◆ Given data ◆
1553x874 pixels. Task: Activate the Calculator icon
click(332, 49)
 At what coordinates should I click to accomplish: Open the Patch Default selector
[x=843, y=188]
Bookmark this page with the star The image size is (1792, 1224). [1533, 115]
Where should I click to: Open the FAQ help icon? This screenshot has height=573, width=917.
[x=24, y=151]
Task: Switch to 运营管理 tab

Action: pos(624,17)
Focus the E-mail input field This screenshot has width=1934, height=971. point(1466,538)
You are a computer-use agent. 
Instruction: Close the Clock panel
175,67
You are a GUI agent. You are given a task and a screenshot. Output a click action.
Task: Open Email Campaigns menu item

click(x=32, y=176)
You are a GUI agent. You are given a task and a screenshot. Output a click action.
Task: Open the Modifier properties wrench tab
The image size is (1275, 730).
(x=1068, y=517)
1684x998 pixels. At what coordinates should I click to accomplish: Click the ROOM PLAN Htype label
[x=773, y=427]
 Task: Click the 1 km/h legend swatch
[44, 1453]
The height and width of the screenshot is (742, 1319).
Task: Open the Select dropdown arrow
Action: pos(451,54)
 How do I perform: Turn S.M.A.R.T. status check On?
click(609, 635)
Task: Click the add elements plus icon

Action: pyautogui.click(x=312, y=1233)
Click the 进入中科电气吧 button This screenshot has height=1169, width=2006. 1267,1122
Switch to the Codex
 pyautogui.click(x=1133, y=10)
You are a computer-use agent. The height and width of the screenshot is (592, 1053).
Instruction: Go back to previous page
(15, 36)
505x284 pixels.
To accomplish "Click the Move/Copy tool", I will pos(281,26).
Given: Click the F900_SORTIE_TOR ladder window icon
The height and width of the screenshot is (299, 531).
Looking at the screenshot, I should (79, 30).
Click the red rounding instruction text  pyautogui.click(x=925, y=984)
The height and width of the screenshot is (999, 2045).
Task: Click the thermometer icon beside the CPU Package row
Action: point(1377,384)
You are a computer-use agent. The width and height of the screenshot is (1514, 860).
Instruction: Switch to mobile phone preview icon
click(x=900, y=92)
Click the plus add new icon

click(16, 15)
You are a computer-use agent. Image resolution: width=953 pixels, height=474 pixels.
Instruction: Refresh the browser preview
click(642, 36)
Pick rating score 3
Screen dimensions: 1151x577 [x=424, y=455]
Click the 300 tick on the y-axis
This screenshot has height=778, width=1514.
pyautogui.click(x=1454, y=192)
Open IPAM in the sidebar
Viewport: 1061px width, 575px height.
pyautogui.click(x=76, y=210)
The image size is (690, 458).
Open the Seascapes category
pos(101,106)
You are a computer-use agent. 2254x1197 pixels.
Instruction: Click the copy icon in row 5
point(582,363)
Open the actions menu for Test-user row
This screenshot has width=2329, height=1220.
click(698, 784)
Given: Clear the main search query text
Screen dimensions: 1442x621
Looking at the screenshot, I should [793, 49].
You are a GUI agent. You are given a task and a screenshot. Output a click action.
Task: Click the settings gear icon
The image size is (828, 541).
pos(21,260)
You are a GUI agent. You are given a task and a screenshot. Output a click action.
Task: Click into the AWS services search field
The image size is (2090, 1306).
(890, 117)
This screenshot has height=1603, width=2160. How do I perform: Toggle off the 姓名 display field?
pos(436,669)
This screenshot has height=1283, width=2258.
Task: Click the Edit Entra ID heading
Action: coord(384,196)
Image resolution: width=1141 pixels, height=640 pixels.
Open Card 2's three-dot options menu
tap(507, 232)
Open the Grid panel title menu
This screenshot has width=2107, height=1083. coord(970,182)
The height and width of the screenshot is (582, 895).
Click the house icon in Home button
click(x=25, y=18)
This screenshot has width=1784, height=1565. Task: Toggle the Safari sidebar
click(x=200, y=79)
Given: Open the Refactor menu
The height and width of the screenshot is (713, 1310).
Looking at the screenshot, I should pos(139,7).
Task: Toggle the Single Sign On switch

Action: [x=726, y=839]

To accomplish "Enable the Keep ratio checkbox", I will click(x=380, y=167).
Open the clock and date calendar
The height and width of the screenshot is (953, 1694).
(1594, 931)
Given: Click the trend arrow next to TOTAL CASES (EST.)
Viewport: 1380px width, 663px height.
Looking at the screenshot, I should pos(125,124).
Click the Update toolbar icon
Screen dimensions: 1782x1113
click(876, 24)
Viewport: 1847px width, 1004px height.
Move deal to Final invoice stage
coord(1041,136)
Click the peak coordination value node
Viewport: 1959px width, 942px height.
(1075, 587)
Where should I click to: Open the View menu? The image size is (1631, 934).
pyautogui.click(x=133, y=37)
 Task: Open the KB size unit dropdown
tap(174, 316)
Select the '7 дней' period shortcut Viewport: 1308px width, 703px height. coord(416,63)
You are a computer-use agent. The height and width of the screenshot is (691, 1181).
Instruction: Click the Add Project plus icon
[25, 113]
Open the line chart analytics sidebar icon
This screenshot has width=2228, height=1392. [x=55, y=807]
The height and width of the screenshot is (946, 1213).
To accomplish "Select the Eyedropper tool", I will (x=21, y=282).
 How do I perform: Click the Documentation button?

◆ What needs to be done ◆
Would you restate each of the entries word for word?

◆ Task solution ◆
1553x874 pixels. Task: Activate the Calculator icon
click(332, 49)
 At what coordinates should I click to accomplish: Open the Patch Default selector
[x=843, y=188]
Bookmark this page with the star The image size is (1792, 1224). [1533, 115]
Where should I click to: Open the FAQ help icon? This screenshot has height=573, width=917.
[x=24, y=151]
Task: Switch to 运营管理 tab

Action: pos(624,17)
Focus the E-mail input field This screenshot has width=1934, height=971. point(1466,538)
You are a computer-use agent. 
Instruction: Close the Clock panel
175,67
You are a GUI agent. You are given a task and a screenshot. Output a click action.
Task: Open Email Campaigns menu item

click(x=32, y=176)
You are a GUI agent. You are given a task and a screenshot. Output a click action.
Task: Open the Modifier properties wrench tab
The image size is (1275, 730).
(x=1068, y=517)
1684x998 pixels. At what coordinates should I click to accomplish: Click the ROOM PLAN Htype label
[x=773, y=427]
 Task: Click the 1 km/h legend swatch
[44, 1453]
The height and width of the screenshot is (742, 1319).
Task: Open the Select dropdown arrow
Action: pos(451,54)
 How do I perform: Turn S.M.A.R.T. status check On?
click(609, 635)
Task: Click the add elements plus icon

Action: pyautogui.click(x=312, y=1233)
Click the 进入中科电气吧 button This screenshot has height=1169, width=2006. 1267,1122
Switch to the Codex
 pyautogui.click(x=1133, y=10)
You are a computer-use agent. The height and width of the screenshot is (592, 1053).
Instruction: Go back to previous page
(15, 36)
505x284 pixels.
To accomplish "Click the Move/Copy tool", I will pos(281,26).
Given: Click the F900_SORTIE_TOR ladder window icon
The height and width of the screenshot is (299, 531).
Looking at the screenshot, I should (79, 30).
Click the red rounding instruction text  pyautogui.click(x=925, y=984)
The height and width of the screenshot is (999, 2045).
Task: Click the thermometer icon beside the CPU Package row
Action: point(1377,384)
You are a computer-use agent. The width and height of the screenshot is (1514, 860).
Instruction: Switch to mobile phone preview icon
click(x=900, y=92)
Click the plus add new icon

click(16, 15)
You are a computer-use agent. Image resolution: width=953 pixels, height=474 pixels.
Instruction: Refresh the browser preview
click(642, 36)
Pick rating score 3
Screen dimensions: 1151x577 [x=424, y=455]
Click the 300 tick on the y-axis
This screenshot has height=778, width=1514.
pyautogui.click(x=1454, y=192)
Open IPAM in the sidebar
Viewport: 1061px width, 575px height.
pyautogui.click(x=76, y=210)
The image size is (690, 458).
Open the Seascapes category
pos(101,106)
You are a computer-use agent. 2254x1197 pixels.
Instruction: Click the copy icon in row 5
point(582,363)
Open the actions menu for Test-user row
This screenshot has width=2329, height=1220.
click(698, 784)
Given: Clear the main search query text
Screen dimensions: 1442x621
Looking at the screenshot, I should [793, 49].
You are a GUI agent. You are given a task and a screenshot. Output a click action.
Task: Click the settings gear icon
The image size is (828, 541).
pos(21,260)
You are a GUI agent. You are given a task and a screenshot. Output a click action.
Task: Click into the AWS services search field
The image size is (2090, 1306).
(890, 117)
This screenshot has height=1603, width=2160. How do I perform: Toggle off the 姓名 display field?
pos(436,669)
This screenshot has height=1283, width=2258.
Task: Click the Edit Entra ID heading
Action: coord(384,196)
Image resolution: width=1141 pixels, height=640 pixels.
Open Card 2's three-dot options menu
tap(507, 232)
Open the Grid panel title menu
This screenshot has width=2107, height=1083. coord(970,182)
The height and width of the screenshot is (582, 895).
Click the house icon in Home button
click(x=25, y=18)
This screenshot has width=1784, height=1565. Task: Toggle the Safari sidebar
click(x=200, y=79)
Given: Open the Refactor menu
The height and width of the screenshot is (713, 1310).
Looking at the screenshot, I should pos(139,7).
Task: Toggle the Single Sign On switch

Action: [x=726, y=839]

To accomplish "Enable the Keep ratio checkbox", I will click(x=380, y=167).
Open the clock and date calendar
The height and width of the screenshot is (953, 1694).
(1594, 931)
Given: Click the trend arrow next to TOTAL CASES (EST.)
Viewport: 1380px width, 663px height.
Looking at the screenshot, I should pos(125,124).
Click the Update toolbar icon
Screen dimensions: 1782x1113
click(876, 24)
Viewport: 1847px width, 1004px height.
Move deal to Final invoice stage
coord(1041,136)
Click the peak coordination value node
Viewport: 1959px width, 942px height.
(1075, 587)
Where should I click to: Open the View menu? The image size is (1631, 934).
pyautogui.click(x=133, y=37)
 Task: Open the KB size unit dropdown
tap(174, 316)
Select the '7 дней' period shortcut Viewport: 1308px width, 703px height. coord(416,63)
You are a computer-use agent. The height and width of the screenshot is (691, 1181).
Instruction: Click the Add Project plus icon
[25, 113]
Open the line chart analytics sidebar icon
This screenshot has width=2228, height=1392. [x=55, y=807]
The height and width of the screenshot is (946, 1213).
To accomplish "Select the Eyedropper tool", I will (x=21, y=282).
 How do I perform: Click the Documentation button?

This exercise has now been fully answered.